Over 2.5billion USB (Universal Serial Bus) devices were shipped last year and there are more than 6 million installed (according to the USB Implementers Forum). The brilliance of USB (well, USB 2.0) is that it is almost ‘plug and play’ (not ‘plug and pray’, as many jokers referred to the earlier incarnations of industrial networks and PCs). One can see the different USB speed benefits for a 25 GByte high definition movie. It ranges from; USB 1.0 (9.3 hours), to USB 2.0 (1.39 minutes), to USB 3.0 (70 seconds).

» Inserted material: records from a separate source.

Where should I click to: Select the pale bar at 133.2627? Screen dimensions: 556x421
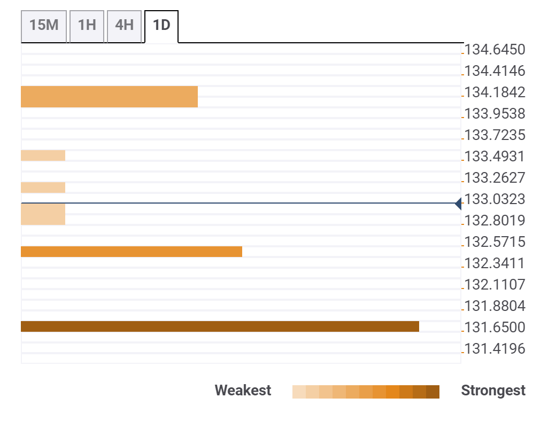point(43,186)
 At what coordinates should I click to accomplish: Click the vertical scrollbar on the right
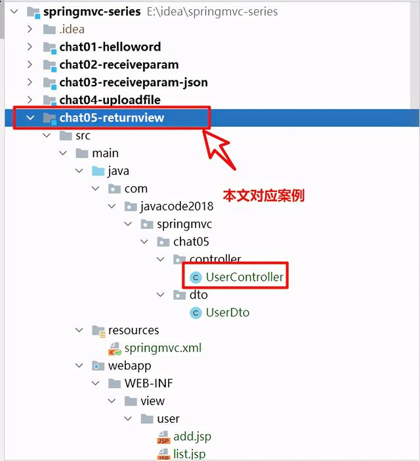click(415, 55)
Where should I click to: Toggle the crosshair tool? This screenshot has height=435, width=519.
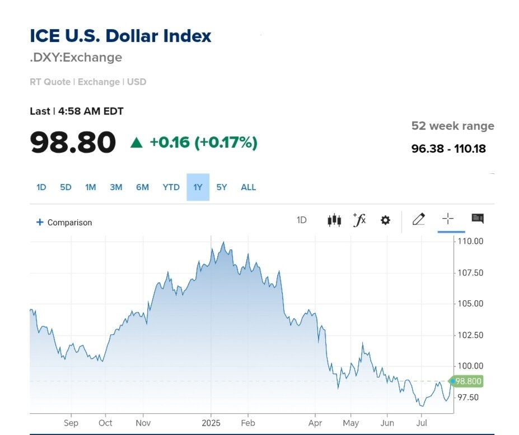coord(448,219)
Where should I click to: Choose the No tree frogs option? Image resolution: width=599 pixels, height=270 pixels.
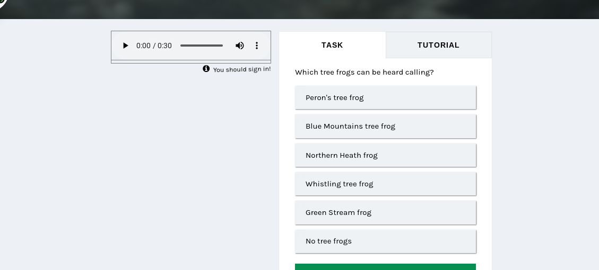tap(385, 241)
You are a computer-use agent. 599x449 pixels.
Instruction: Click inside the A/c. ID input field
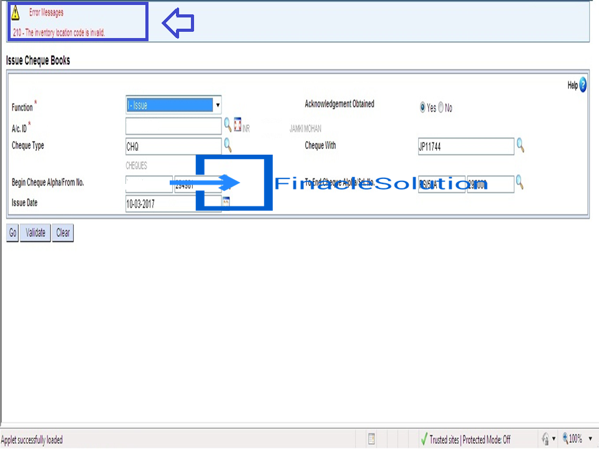(173, 126)
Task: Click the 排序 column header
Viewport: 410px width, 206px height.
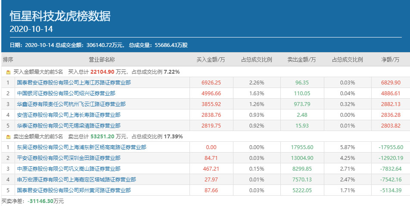Action: [8, 59]
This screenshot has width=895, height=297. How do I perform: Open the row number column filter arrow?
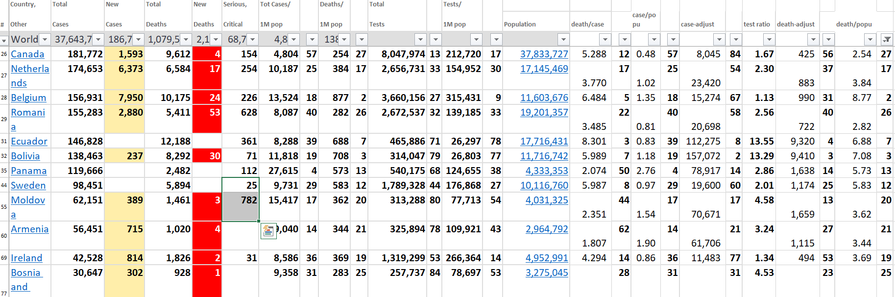click(x=4, y=40)
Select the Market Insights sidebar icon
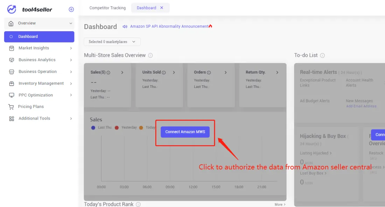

USB provides a medium bandwidth, non-proprietary port with multi-drop, half duplex twisted pair operation (similar to RS-485). Because of its differential nature, noise immunity for industrial environments is a positive consequence. Data rates are high and it can connect up to 127 devices. Although it is half the speed (480 Mbit/s) of Gigabit Ethernet (which incidentally, is not used overwhelmingly in industrial applications) it is the USB’s versatility and convenience, rather than its speed, which is magnificent for industrial applications. A data logger can be installed in a few seconds, up to 5m from the PC. It can be simply plugged into the PC to draw the necessary power from the USB connection. It is also easy to add and (hot) swap new modules. Many instrumentation companies are using USB for a range of applications including; data acquisition, digital multimeters (DMMs) and switching modules and sensors - such as proximity detectors. USB is also particularly useful as a power supply (where the DMM uses only 2W, for example).

The great benefit of a USB port is that a hub can be easily added and then onto this several devices attached with minimal software impact (some designers up to 12 devices). With a hub it is possible to cascade up to 5 levels. And another trusty old use is replacing old DOS based floppies with USB data storage, thus providing a new lease of life to old hardware. Although the main standard at present is USB 2.0; USB 1.1 is still around and being used for mice and keyboards. Many industrial users are relieved to find the arrival of a plethora of ‘ruggedized’ USB chip sets. These have wider temperature ranges and there is greater driver support for USB across most operating systems ranging from x86 chips to Linux.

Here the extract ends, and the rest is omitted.